### DIRECTION
Render every line of the material below as a JSON list of strings, one string per line, skipping blank lines. Leave the pictures out of your answer.

### Items listed in a dataset
begin
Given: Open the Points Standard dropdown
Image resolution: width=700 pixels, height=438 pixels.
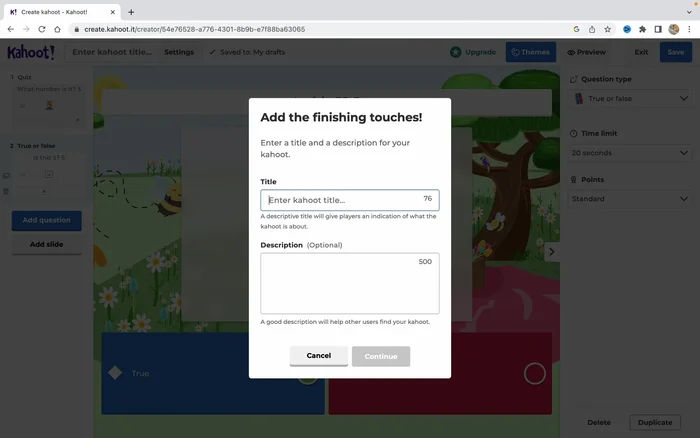Looking at the screenshot, I should (630, 199).
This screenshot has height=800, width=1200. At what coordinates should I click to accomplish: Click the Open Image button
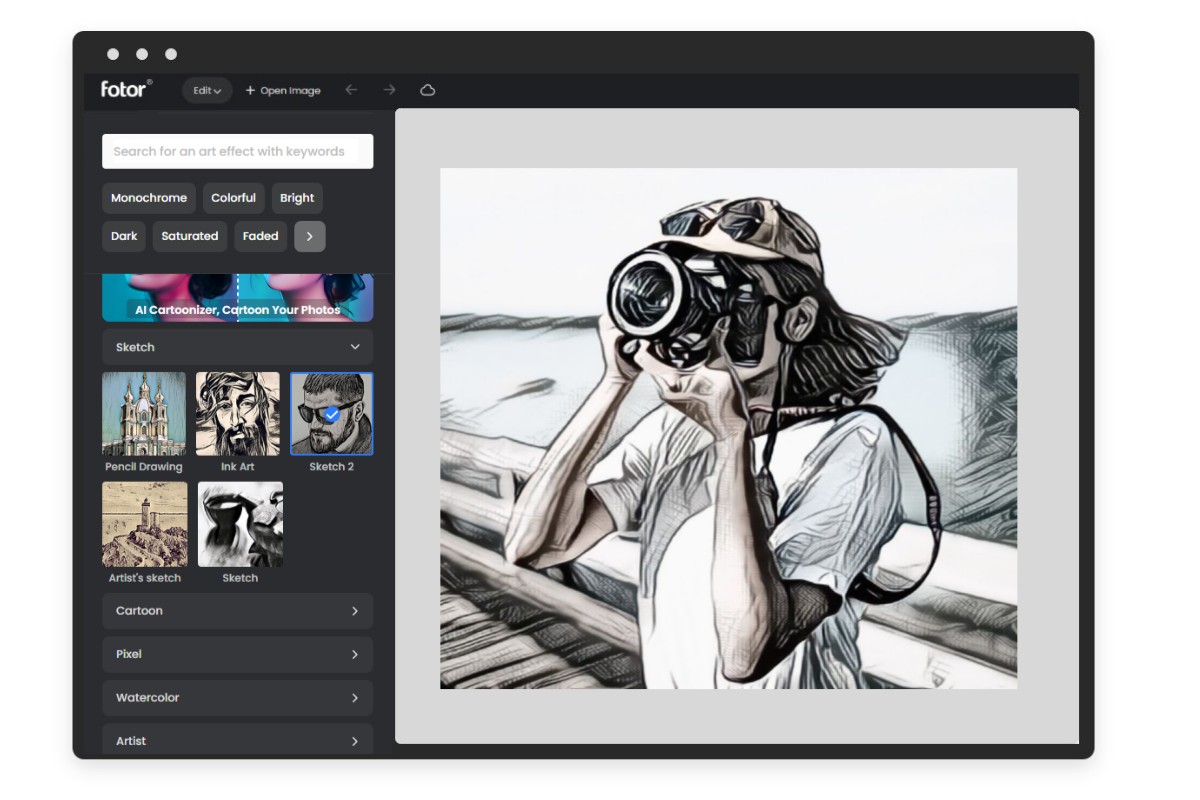(x=283, y=90)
end
### RESPONSE
[
  "Given: Open the Points Standard dropdown",
  "Image resolution: width=700 pixels, height=438 pixels.",
  "Looking at the screenshot, I should (630, 199).",
  "This screenshot has height=800, width=1200. At what coordinates should I click to accomplish: Click the Open Image button",
  "(x=283, y=90)"
]